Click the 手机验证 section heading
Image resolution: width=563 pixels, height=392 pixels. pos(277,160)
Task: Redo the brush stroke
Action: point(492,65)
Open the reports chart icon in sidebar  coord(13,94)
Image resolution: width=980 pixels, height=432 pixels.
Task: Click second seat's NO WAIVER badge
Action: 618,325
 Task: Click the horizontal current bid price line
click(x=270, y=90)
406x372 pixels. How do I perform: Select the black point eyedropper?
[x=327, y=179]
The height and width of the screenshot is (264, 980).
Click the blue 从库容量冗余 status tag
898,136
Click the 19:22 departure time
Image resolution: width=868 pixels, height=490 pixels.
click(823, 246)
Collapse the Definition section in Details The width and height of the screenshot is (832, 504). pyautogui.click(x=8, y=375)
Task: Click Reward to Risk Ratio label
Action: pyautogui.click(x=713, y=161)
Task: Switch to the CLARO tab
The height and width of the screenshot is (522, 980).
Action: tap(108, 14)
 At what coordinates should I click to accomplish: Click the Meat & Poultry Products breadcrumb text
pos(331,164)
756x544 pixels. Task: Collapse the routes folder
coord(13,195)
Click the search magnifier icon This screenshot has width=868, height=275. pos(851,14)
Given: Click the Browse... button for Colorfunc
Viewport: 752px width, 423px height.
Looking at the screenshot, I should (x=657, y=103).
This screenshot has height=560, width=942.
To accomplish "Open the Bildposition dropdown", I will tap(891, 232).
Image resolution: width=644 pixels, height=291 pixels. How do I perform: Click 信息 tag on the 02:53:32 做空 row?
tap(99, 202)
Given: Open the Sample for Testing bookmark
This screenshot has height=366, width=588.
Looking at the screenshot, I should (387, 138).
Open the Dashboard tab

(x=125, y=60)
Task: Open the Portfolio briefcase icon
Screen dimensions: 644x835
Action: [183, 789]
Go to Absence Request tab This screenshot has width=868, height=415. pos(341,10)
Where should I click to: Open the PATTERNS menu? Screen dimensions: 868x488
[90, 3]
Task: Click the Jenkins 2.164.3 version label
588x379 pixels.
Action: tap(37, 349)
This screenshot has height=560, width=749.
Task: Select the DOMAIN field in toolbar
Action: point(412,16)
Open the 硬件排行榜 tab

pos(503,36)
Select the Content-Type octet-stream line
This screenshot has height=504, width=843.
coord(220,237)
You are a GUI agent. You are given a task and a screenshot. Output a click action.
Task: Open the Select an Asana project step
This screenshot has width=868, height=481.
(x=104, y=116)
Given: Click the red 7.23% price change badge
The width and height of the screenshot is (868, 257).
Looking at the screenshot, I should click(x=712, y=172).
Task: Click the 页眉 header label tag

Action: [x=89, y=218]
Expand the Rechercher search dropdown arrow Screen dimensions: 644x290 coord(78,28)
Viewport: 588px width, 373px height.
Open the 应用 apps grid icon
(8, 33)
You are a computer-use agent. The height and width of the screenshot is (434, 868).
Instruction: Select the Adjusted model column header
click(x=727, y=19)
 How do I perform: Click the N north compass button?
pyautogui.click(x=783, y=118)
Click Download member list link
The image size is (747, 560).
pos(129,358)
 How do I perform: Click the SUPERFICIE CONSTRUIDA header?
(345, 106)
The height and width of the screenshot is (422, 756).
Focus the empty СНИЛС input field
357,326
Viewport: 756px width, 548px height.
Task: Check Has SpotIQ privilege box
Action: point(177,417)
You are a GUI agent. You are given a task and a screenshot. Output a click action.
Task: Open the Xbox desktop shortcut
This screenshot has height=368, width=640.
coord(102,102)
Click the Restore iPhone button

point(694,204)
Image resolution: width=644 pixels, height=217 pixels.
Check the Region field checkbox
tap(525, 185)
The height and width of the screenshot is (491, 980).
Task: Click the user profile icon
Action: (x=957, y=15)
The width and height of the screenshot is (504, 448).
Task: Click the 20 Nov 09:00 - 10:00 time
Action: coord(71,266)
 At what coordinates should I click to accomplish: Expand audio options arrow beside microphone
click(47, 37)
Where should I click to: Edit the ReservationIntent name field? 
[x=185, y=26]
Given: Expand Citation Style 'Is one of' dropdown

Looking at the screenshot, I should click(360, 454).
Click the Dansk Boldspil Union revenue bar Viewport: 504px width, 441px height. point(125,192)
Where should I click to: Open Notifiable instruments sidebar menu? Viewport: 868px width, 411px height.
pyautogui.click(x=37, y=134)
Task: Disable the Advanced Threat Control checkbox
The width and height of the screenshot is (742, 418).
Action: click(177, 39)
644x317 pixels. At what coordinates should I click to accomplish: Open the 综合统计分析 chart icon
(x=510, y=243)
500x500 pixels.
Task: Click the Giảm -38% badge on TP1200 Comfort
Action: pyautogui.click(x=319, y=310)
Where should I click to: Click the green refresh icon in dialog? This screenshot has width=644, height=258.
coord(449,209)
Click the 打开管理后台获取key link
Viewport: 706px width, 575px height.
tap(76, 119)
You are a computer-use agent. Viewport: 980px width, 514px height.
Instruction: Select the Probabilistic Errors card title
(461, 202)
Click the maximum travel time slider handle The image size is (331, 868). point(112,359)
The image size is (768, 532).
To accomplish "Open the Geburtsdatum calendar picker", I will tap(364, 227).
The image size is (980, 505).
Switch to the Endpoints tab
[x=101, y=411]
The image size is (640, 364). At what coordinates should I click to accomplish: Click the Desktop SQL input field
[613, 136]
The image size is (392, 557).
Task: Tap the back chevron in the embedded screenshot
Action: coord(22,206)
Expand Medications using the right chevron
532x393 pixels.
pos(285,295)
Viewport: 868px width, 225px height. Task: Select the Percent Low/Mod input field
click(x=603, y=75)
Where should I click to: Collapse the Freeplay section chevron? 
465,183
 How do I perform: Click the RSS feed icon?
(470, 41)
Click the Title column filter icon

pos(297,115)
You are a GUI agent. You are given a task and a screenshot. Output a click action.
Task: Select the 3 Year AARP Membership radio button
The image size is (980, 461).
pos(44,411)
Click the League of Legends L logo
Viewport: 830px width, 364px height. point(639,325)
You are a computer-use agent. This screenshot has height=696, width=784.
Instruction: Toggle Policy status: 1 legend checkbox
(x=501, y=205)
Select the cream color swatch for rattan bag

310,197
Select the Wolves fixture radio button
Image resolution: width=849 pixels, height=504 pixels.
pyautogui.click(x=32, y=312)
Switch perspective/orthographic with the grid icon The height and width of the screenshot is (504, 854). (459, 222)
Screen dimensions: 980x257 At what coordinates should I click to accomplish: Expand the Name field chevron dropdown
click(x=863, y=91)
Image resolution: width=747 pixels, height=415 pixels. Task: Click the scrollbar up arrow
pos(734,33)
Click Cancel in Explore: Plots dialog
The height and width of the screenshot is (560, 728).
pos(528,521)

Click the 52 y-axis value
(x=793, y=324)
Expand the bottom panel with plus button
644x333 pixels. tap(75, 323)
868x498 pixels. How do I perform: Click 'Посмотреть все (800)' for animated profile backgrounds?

EXERCISE DETAILS: This calls for repeating all of the records, character for character.

REPLY:
Click the 手机验证 section heading
Image resolution: width=563 pixels, height=392 pixels. pos(277,160)
Task: Redo the brush stroke
Action: point(492,65)
Open the reports chart icon in sidebar  coord(13,94)
Image resolution: width=980 pixels, height=432 pixels.
Task: Click second seat's NO WAIVER badge
Action: 618,325
 Task: Click the horizontal current bid price line
click(x=270, y=90)
406x372 pixels. How do I perform: Select the black point eyedropper?
[x=327, y=179]
The height and width of the screenshot is (264, 980).
Click the blue 从库容量冗余 status tag
898,136
Click the 19:22 departure time
Image resolution: width=868 pixels, height=490 pixels.
click(823, 246)
Collapse the Definition section in Details The width and height of the screenshot is (832, 504). pyautogui.click(x=8, y=375)
Task: Click Reward to Risk Ratio label
Action: pyautogui.click(x=713, y=161)
Task: Switch to the CLARO tab
The height and width of the screenshot is (522, 980).
Action: tap(108, 14)
 At what coordinates should I click to accomplish: Click the Meat & Poultry Products breadcrumb text
pos(331,164)
756x544 pixels. Task: Collapse the routes folder
coord(13,195)
Click the search magnifier icon This screenshot has width=868, height=275. pos(851,14)
Given: Click the Browse... button for Colorfunc
Viewport: 752px width, 423px height.
Looking at the screenshot, I should (x=657, y=103).
This screenshot has height=560, width=942.
To accomplish "Open the Bildposition dropdown", I will tap(891, 232).
Image resolution: width=644 pixels, height=291 pixels. How do I perform: Click 信息 tag on the 02:53:32 做空 row?
tap(99, 202)
Given: Open the Sample for Testing bookmark
This screenshot has height=366, width=588.
Looking at the screenshot, I should (387, 138).
Open the Dashboard tab

(x=125, y=60)
Task: Open the Portfolio briefcase icon
Screen dimensions: 644x835
Action: [183, 789]
Go to Absence Request tab This screenshot has width=868, height=415. pos(341,10)
Where should I click to: Open the PATTERNS menu? Screen dimensions: 868x488
[90, 3]
Task: Click the Jenkins 2.164.3 version label
588x379 pixels.
Action: tap(37, 349)
This screenshot has height=560, width=749.
Task: Select the DOMAIN field in toolbar
Action: point(412,16)
Open the 硬件排行榜 tab

pos(503,36)
Select the Content-Type octet-stream line
This screenshot has height=504, width=843.
coord(220,237)
You are a GUI agent. You are given a task and a screenshot. Output a click action.
Task: Open the Select an Asana project step
This screenshot has width=868, height=481.
(x=104, y=116)
Given: Click the red 7.23% price change badge
The width and height of the screenshot is (868, 257).
Looking at the screenshot, I should click(x=712, y=172).
Task: Click the 页眉 header label tag

Action: [x=89, y=218]
Expand the Rechercher search dropdown arrow Screen dimensions: 644x290 coord(78,28)
Viewport: 588px width, 373px height.
Open the 应用 apps grid icon
(8, 33)
You are a computer-use agent. The height and width of the screenshot is (434, 868).
Instruction: Select the Adjusted model column header
click(x=727, y=19)
 How do I perform: Click the N north compass button?
pyautogui.click(x=783, y=118)
Click Download member list link
The image size is (747, 560).
pos(129,358)
 How do I perform: Click the SUPERFICIE CONSTRUIDA header?
(345, 106)
The height and width of the screenshot is (422, 756).
Focus the empty СНИЛС input field
357,326
Viewport: 756px width, 548px height.
Task: Check Has SpotIQ privilege box
Action: point(177,417)
You are a GUI agent. You are given a task and a screenshot. Output a click action.
Task: Open the Xbox desktop shortcut
This screenshot has height=368, width=640.
coord(102,102)
Click the Restore iPhone button

point(694,204)
Image resolution: width=644 pixels, height=217 pixels.
Check the Region field checkbox
tap(525, 185)
The height and width of the screenshot is (491, 980).
Task: Click the user profile icon
Action: (x=957, y=15)
The width and height of the screenshot is (504, 448).
Task: Click the 20 Nov 09:00 - 10:00 time
Action: coord(71,266)
 At what coordinates should I click to accomplish: Expand audio options arrow beside microphone
click(47, 37)
Where should I click to: Edit the ReservationIntent name field? 
[x=185, y=26]
Given: Expand Citation Style 'Is one of' dropdown

Looking at the screenshot, I should click(360, 454).
Click the Dansk Boldspil Union revenue bar Viewport: 504px width, 441px height. point(125,192)
Where should I click to: Open Notifiable instruments sidebar menu? Viewport: 868px width, 411px height.
pyautogui.click(x=37, y=134)
Task: Disable the Advanced Threat Control checkbox
The width and height of the screenshot is (742, 418).
Action: click(177, 39)
644x317 pixels. At what coordinates should I click to accomplish: Open the 综合统计分析 chart icon
(x=510, y=243)
500x500 pixels.
Task: Click the Giảm -38% badge on TP1200 Comfort
Action: pyautogui.click(x=319, y=310)
Where should I click to: Click the green refresh icon in dialog? This screenshot has width=644, height=258.
coord(449,209)
Click the 打开管理后台获取key link
Viewport: 706px width, 575px height.
tap(76, 119)
You are a computer-use agent. Viewport: 980px width, 514px height.
Instruction: Select the Probabilistic Errors card title
(461, 202)
Click the maximum travel time slider handle The image size is (331, 868). point(112,359)
The image size is (768, 532).
To accomplish "Open the Geburtsdatum calendar picker", I will tap(364, 227).
The image size is (980, 505).
Switch to the Endpoints tab
[x=101, y=411]
The image size is (640, 364). At what coordinates should I click to accomplish: Click the Desktop SQL input field
[613, 136]
The image size is (392, 557).
Task: Tap the back chevron in the embedded screenshot
Action: coord(22,206)
Expand Medications using the right chevron
532x393 pixels.
pos(285,295)
Viewport: 868px width, 225px height. Task: Select the Percent Low/Mod input field
click(x=603, y=75)
Where should I click to: Collapse the Freeplay section chevron? 
465,183
 How do I perform: Click the RSS feed icon?
(470, 41)
Click the Title column filter icon

pos(297,115)
You are a GUI agent. You are given a task and a screenshot. Output a click action.
Task: Select the 3 Year AARP Membership radio button
The image size is (980, 461).
pos(44,411)
Click the League of Legends L logo
Viewport: 830px width, 364px height. point(639,325)
You are a computer-use agent. This screenshot has height=696, width=784.
Instruction: Toggle Policy status: 1 legend checkbox
(x=501, y=205)
Select the cream color swatch for rattan bag

310,197
Select the Wolves fixture radio button
Image resolution: width=849 pixels, height=504 pixels.
pyautogui.click(x=32, y=312)
Switch perspective/orthographic with the grid icon The height and width of the screenshot is (504, 854). (459, 222)
Screen dimensions: 980x257 At what coordinates should I click to accomplish: Expand the Name field chevron dropdown
click(x=863, y=91)
Image resolution: width=747 pixels, height=415 pixels. Task: Click the scrollbar up arrow
pos(734,33)
Click Cancel in Explore: Plots dialog
The height and width of the screenshot is (560, 728).
pos(528,521)

Click the 52 y-axis value
(x=793, y=324)
Expand the bottom panel with plus button
644x333 pixels. tap(75, 323)
868x498 pixels. How do I perform: Click 'Посмотреть все (800)' for animated profile backgrounds?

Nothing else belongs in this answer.